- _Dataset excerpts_
* * * * * * *

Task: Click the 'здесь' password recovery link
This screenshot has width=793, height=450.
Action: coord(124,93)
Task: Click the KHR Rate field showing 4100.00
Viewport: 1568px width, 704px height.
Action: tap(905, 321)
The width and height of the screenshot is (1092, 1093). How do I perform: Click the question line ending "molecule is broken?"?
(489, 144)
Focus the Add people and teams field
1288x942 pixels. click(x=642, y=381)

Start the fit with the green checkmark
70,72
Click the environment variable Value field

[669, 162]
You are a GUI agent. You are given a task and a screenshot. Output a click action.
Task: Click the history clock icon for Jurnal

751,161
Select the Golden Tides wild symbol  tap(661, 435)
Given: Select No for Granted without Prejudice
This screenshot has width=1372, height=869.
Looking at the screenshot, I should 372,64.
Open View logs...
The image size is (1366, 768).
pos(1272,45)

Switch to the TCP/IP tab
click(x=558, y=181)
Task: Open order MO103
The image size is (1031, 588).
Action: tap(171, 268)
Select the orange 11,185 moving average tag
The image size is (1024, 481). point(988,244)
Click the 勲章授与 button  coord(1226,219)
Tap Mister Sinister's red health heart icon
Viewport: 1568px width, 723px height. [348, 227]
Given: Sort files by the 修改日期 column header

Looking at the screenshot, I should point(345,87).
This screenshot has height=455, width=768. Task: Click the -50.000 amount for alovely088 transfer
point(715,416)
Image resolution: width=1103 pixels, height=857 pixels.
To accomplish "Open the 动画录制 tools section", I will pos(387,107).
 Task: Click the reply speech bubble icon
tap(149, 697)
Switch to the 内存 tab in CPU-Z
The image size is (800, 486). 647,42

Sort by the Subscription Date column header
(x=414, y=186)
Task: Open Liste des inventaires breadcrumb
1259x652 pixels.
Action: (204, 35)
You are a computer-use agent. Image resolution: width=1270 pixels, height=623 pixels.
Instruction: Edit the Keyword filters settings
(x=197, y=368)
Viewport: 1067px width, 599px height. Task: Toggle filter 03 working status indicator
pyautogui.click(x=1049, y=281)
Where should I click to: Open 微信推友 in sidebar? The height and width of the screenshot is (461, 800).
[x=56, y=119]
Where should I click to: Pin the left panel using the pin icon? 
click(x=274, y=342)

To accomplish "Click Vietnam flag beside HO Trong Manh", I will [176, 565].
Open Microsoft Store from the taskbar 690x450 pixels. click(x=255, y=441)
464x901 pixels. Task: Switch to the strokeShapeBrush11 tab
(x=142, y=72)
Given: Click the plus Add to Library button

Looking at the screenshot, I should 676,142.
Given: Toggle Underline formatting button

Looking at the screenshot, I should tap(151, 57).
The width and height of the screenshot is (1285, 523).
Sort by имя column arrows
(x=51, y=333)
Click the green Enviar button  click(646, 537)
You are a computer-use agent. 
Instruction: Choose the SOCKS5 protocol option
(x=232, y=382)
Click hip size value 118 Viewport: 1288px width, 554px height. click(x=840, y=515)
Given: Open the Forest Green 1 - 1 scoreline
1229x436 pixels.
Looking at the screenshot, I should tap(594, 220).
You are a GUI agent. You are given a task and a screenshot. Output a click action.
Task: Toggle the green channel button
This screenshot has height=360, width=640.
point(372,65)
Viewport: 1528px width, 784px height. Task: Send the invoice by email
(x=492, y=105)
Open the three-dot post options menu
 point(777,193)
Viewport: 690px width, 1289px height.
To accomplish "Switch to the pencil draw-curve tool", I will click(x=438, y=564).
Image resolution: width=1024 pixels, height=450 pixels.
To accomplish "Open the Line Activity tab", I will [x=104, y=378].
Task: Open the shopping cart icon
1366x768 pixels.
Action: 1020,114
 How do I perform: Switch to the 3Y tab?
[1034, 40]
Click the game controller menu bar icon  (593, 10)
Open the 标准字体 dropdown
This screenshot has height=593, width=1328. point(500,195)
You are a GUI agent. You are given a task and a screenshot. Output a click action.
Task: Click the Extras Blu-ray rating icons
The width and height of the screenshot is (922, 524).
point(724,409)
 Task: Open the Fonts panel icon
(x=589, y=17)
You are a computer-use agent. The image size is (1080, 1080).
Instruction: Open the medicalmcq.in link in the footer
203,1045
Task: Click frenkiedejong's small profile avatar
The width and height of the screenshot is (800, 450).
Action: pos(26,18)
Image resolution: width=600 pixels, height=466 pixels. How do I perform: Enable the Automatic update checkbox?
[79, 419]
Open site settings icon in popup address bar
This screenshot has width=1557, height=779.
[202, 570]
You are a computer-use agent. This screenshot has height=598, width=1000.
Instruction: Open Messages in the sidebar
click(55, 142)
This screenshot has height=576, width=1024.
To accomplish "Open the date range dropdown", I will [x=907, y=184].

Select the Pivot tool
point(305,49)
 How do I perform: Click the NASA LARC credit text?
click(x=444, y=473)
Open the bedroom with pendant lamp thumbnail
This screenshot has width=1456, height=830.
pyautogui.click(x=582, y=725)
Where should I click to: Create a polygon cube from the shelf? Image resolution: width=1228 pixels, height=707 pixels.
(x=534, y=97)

* * * * * * *

- _TASK REQUIREMENTS_
Reproduce the entries above exactly, every line included.

- _RESPONSE FOR THIS EXERCISE_
Task: Click the 'здесь' password recovery link
This screenshot has width=793, height=450.
Action: coord(124,93)
Task: Click the KHR Rate field showing 4100.00
Viewport: 1568px width, 704px height.
Action: tap(905, 321)
The width and height of the screenshot is (1092, 1093). How do I perform: Click the question line ending "molecule is broken?"?
(489, 144)
Focus the Add people and teams field
1288x942 pixels. click(x=642, y=381)

Start the fit with the green checkmark
70,72
Click the environment variable Value field

[669, 162]
You are a GUI agent. You are given a task and a screenshot. Output a click action.
Task: Click the history clock icon for Jurnal

751,161
Select the Golden Tides wild symbol  tap(661, 435)
Given: Select No for Granted without Prejudice
This screenshot has width=1372, height=869.
Looking at the screenshot, I should 372,64.
Open View logs...
The image size is (1366, 768).
pos(1272,45)

Switch to the TCP/IP tab
click(x=558, y=181)
Task: Open order MO103
The image size is (1031, 588).
Action: tap(171, 268)
Select the orange 11,185 moving average tag
The image size is (1024, 481). point(988,244)
Click the 勲章授与 button  coord(1226,219)
Tap Mister Sinister's red health heart icon
Viewport: 1568px width, 723px height. [348, 227]
Given: Sort files by the 修改日期 column header

Looking at the screenshot, I should point(345,87).
This screenshot has height=455, width=768. Task: Click the -50.000 amount for alovely088 transfer
point(715,416)
Image resolution: width=1103 pixels, height=857 pixels.
To accomplish "Open the 动画录制 tools section", I will pos(387,107).
 Task: Click the reply speech bubble icon
tap(149, 697)
Switch to the 内存 tab in CPU-Z
The image size is (800, 486). 647,42

Sort by the Subscription Date column header
(x=414, y=186)
Task: Open Liste des inventaires breadcrumb
1259x652 pixels.
Action: (204, 35)
You are a computer-use agent. Image resolution: width=1270 pixels, height=623 pixels.
Instruction: Edit the Keyword filters settings
(x=197, y=368)
Viewport: 1067px width, 599px height. Task: Toggle filter 03 working status indicator
pyautogui.click(x=1049, y=281)
Where should I click to: Open 微信推友 in sidebar? The height and width of the screenshot is (461, 800).
[x=56, y=119]
Where should I click to: Pin the left panel using the pin icon? 
click(x=274, y=342)

To accomplish "Click Vietnam flag beside HO Trong Manh", I will [176, 565].
Open Microsoft Store from the taskbar 690x450 pixels. click(x=255, y=441)
464x901 pixels. Task: Switch to the strokeShapeBrush11 tab
(x=142, y=72)
Given: Click the plus Add to Library button

Looking at the screenshot, I should 676,142.
Given: Toggle Underline formatting button

Looking at the screenshot, I should tap(151, 57).
The width and height of the screenshot is (1285, 523).
Sort by имя column arrows
(x=51, y=333)
Click the green Enviar button  click(646, 537)
You are a computer-use agent. 
Instruction: Choose the SOCKS5 protocol option
(x=232, y=382)
Click hip size value 118 Viewport: 1288px width, 554px height. click(x=840, y=515)
Given: Open the Forest Green 1 - 1 scoreline
1229x436 pixels.
Looking at the screenshot, I should tap(594, 220).
You are a GUI agent. You are given a task and a screenshot. Output a click action.
Task: Toggle the green channel button
This screenshot has height=360, width=640.
point(372,65)
Viewport: 1528px width, 784px height. Task: Send the invoice by email
(x=492, y=105)
Open the three-dot post options menu
 point(777,193)
Viewport: 690px width, 1289px height.
To accomplish "Switch to the pencil draw-curve tool", I will click(x=438, y=564).
Image resolution: width=1024 pixels, height=450 pixels.
To accomplish "Open the Line Activity tab", I will [x=104, y=378].
Task: Open the shopping cart icon
1366x768 pixels.
Action: 1020,114
 How do I perform: Switch to the 3Y tab?
[1034, 40]
Click the game controller menu bar icon  (593, 10)
Open the 标准字体 dropdown
This screenshot has height=593, width=1328. point(500,195)
You are a GUI agent. You are given a task and a screenshot. Output a click action.
Task: Click the Extras Blu-ray rating icons
The width and height of the screenshot is (922, 524).
point(724,409)
 Task: Open the Fonts panel icon
(x=589, y=17)
You are a computer-use agent. The image size is (1080, 1080).
Instruction: Open the medicalmcq.in link in the footer
203,1045
Task: Click frenkiedejong's small profile avatar
The width and height of the screenshot is (800, 450).
Action: pos(26,18)
Image resolution: width=600 pixels, height=466 pixels. How do I perform: Enable the Automatic update checkbox?
[79, 419]
Open site settings icon in popup address bar
This screenshot has width=1557, height=779.
[202, 570]
You are a computer-use agent. This screenshot has height=598, width=1000.
Instruction: Open Messages in the sidebar
click(55, 142)
This screenshot has height=576, width=1024.
To accomplish "Open the date range dropdown", I will [x=907, y=184].

Select the Pivot tool
point(305,49)
 How do I perform: Click the NASA LARC credit text?
click(x=444, y=473)
Open the bedroom with pendant lamp thumbnail
This screenshot has width=1456, height=830.
pyautogui.click(x=582, y=725)
Where should I click to: Create a polygon cube from the shelf? Image resolution: width=1228 pixels, height=707 pixels.
(x=534, y=97)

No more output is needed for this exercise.